### DESCRIPTION OF THE TASK
Only one stretch of the data below is needed. Output the lines from the one with "Open the MINE profile icon" up to and including the one with "This screenshot has width=1512, height=812.", exactly as they stand.

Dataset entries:

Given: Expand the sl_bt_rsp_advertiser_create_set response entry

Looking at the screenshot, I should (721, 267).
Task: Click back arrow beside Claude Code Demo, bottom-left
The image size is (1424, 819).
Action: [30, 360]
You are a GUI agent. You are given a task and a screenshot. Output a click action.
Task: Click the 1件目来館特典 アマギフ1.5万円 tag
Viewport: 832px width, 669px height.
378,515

==

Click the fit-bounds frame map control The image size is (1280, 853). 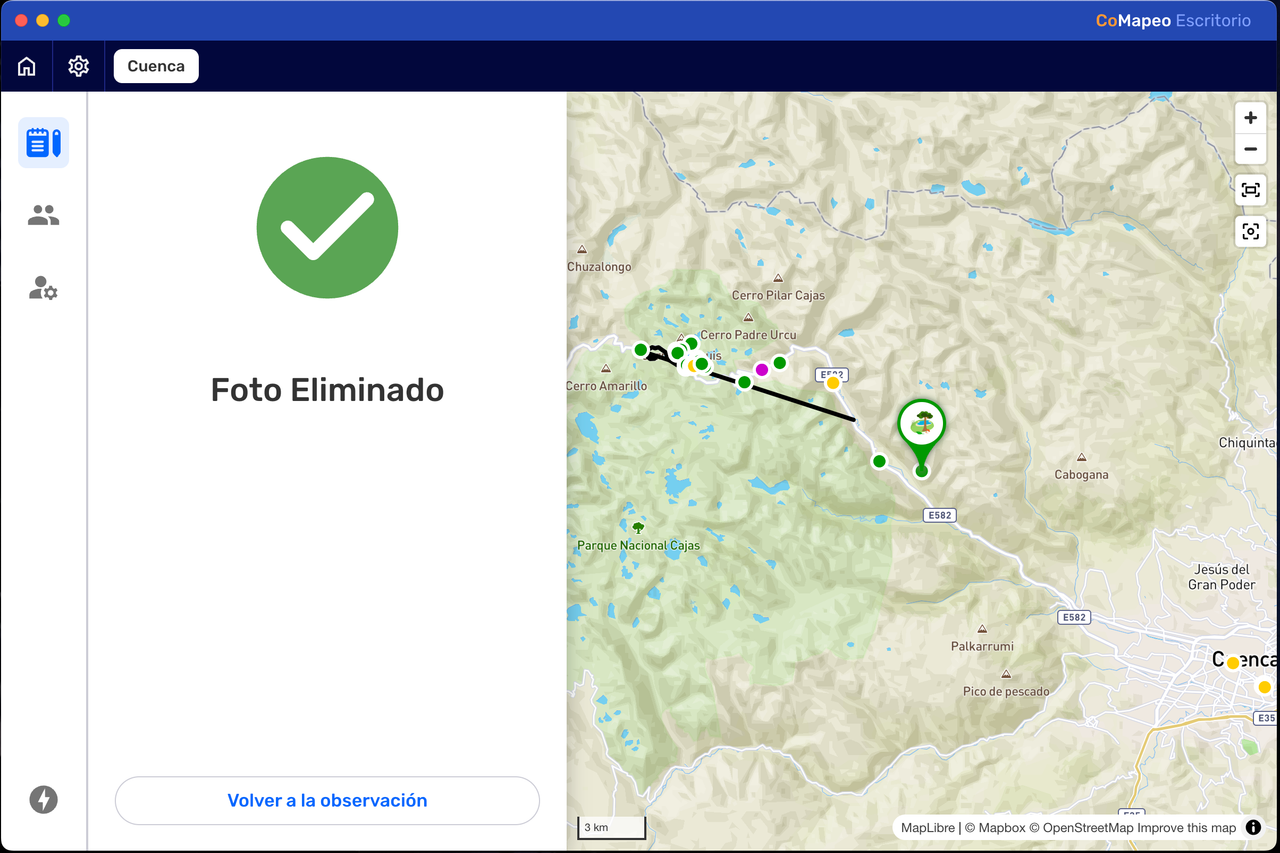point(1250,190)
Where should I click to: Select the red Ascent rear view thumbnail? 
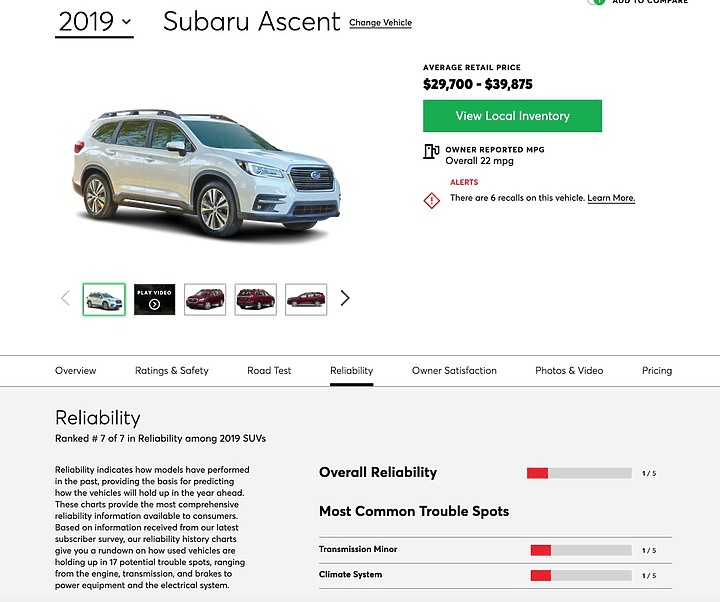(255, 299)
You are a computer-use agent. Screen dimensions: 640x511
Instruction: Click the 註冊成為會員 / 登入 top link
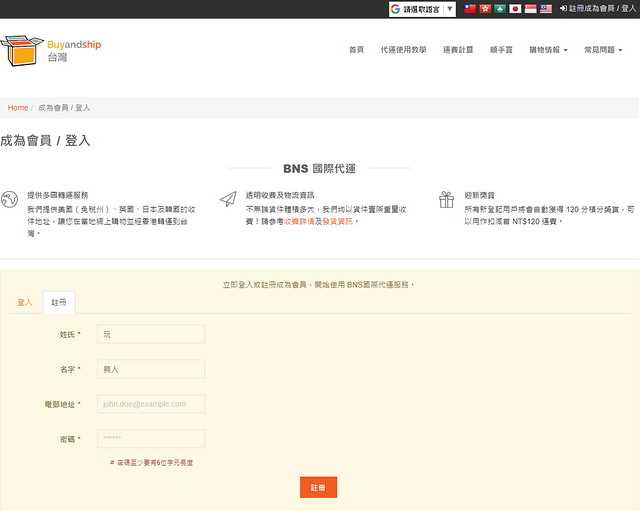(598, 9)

==

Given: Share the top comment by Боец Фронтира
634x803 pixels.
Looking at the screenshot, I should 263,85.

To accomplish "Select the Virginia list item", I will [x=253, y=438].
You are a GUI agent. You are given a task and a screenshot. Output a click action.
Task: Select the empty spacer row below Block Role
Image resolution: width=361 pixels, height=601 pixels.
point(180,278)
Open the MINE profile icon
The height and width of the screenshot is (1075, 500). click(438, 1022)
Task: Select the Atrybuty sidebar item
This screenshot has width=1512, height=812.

### RESPONSE TO THIS EXERCISE
Open the MINE profile icon
The height and width of the screenshot is (1075, 500). click(438, 1022)
Task: Select the Atrybuty sidebar item
This screenshot has width=1512, height=812.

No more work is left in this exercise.